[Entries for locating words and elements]

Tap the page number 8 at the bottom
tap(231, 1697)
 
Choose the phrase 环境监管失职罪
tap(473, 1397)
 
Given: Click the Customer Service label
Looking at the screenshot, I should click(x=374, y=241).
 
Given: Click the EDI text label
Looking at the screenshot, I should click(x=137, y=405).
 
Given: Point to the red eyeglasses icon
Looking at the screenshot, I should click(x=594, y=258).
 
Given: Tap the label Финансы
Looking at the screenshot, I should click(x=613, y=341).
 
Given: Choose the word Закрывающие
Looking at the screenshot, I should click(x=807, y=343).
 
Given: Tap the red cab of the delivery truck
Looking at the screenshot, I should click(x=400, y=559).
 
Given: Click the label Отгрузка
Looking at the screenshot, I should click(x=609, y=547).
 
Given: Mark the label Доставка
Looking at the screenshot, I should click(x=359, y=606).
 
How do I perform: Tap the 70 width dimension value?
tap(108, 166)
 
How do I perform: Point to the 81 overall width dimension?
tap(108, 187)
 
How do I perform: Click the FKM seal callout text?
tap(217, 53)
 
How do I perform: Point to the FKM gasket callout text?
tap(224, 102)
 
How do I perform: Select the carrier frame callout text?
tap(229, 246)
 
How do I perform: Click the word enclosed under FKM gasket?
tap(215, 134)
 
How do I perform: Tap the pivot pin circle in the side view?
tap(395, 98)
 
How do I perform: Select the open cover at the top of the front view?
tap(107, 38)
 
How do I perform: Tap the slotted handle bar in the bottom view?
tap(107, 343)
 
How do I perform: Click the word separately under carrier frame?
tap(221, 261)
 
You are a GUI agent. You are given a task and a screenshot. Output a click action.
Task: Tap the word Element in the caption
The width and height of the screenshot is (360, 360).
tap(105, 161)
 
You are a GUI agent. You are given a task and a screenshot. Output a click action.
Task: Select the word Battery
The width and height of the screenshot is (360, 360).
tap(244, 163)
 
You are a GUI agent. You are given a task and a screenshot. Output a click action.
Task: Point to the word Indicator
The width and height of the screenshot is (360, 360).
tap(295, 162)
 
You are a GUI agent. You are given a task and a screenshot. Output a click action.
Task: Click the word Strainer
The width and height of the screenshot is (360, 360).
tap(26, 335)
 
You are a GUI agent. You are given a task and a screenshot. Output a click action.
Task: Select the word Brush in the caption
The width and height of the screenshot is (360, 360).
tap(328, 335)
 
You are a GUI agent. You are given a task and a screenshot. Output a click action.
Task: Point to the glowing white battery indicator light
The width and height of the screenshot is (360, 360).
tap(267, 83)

◆ What you are asked to do
Format the lines above as a JSON list of strings, one string per line, with blank lines omitted.

◆ Exercise solution
[
  "Tap the page number 8 at the bottom",
  "tap(231, 1697)",
  "Choose the phrase 环境监管失职罪",
  "tap(473, 1397)",
  "Given: Click the Customer Service label",
  "Looking at the screenshot, I should click(x=374, y=241).",
  "Given: Click the EDI text label",
  "Looking at the screenshot, I should click(x=137, y=405).",
  "Given: Point to the red eyeglasses icon",
  "Looking at the screenshot, I should click(x=594, y=258).",
  "Given: Tap the label Финансы",
  "Looking at the screenshot, I should click(x=613, y=341).",
  "Given: Choose the word Закрывающие",
  "Looking at the screenshot, I should click(x=807, y=343).",
  "Given: Tap the red cab of the delivery truck",
  "Looking at the screenshot, I should click(x=400, y=559).",
  "Given: Click the label Отгрузка",
  "Looking at the screenshot, I should click(x=609, y=547).",
  "Given: Mark the label Доставка",
  "Looking at the screenshot, I should click(x=359, y=606).",
  "How do I perform: Tap the 70 width dimension value?",
  "tap(108, 166)",
  "How do I perform: Point to the 81 overall width dimension?",
  "tap(108, 187)",
  "How do I perform: Click the FKM seal callout text?",
  "tap(217, 53)",
  "How do I perform: Point to the FKM gasket callout text?",
  "tap(224, 102)",
  "How do I perform: Select the carrier frame callout text?",
  "tap(229, 246)",
  "How do I perform: Click the word enclosed under FKM gasket?",
  "tap(215, 134)",
  "How do I perform: Tap the pivot pin circle in the side view?",
  "tap(395, 98)",
  "How do I perform: Select the open cover at the top of the front view?",
  "tap(107, 38)",
  "How do I perform: Tap the slotted handle bar in the bottom view?",
  "tap(107, 343)",
  "How do I perform: Click the word separately under carrier frame?",
  "tap(221, 261)",
  "You are a GUI agent. You are given a task and a screenshot. Output a click action.",
  "Task: Tap the word Element in the caption",
  "The width and height of the screenshot is (360, 360).",
  "tap(105, 161)",
  "You are a GUI agent. You are given a task and a screenshot. Output a click action.",
  "Task: Select the word Battery",
  "The width and height of the screenshot is (360, 360).",
  "tap(244, 163)",
  "You are a GUI agent. You are given a task and a screenshot. Output a click action.",
  "Task: Point to the word Indicator",
  "The width and height of the screenshot is (360, 360).",
  "tap(295, 162)",
  "You are a GUI agent. You are given a task and a screenshot. Output a click action.",
  "Task: Click the word Strainer",
  "The width and height of the screenshot is (360, 360).",
  "tap(26, 335)",
  "You are a GUI agent. You are given a task and a screenshot. Output a click action.",
  "Task: Select the word Brush in the caption",
  "The width and height of the screenshot is (360, 360).",
  "tap(328, 335)",
  "You are a GUI agent. You are given a task and a screenshot. Output a click action.",
  "Task: Point to the glowing white battery indicator light",
  "The width and height of the screenshot is (360, 360).",
  "tap(267, 83)"
]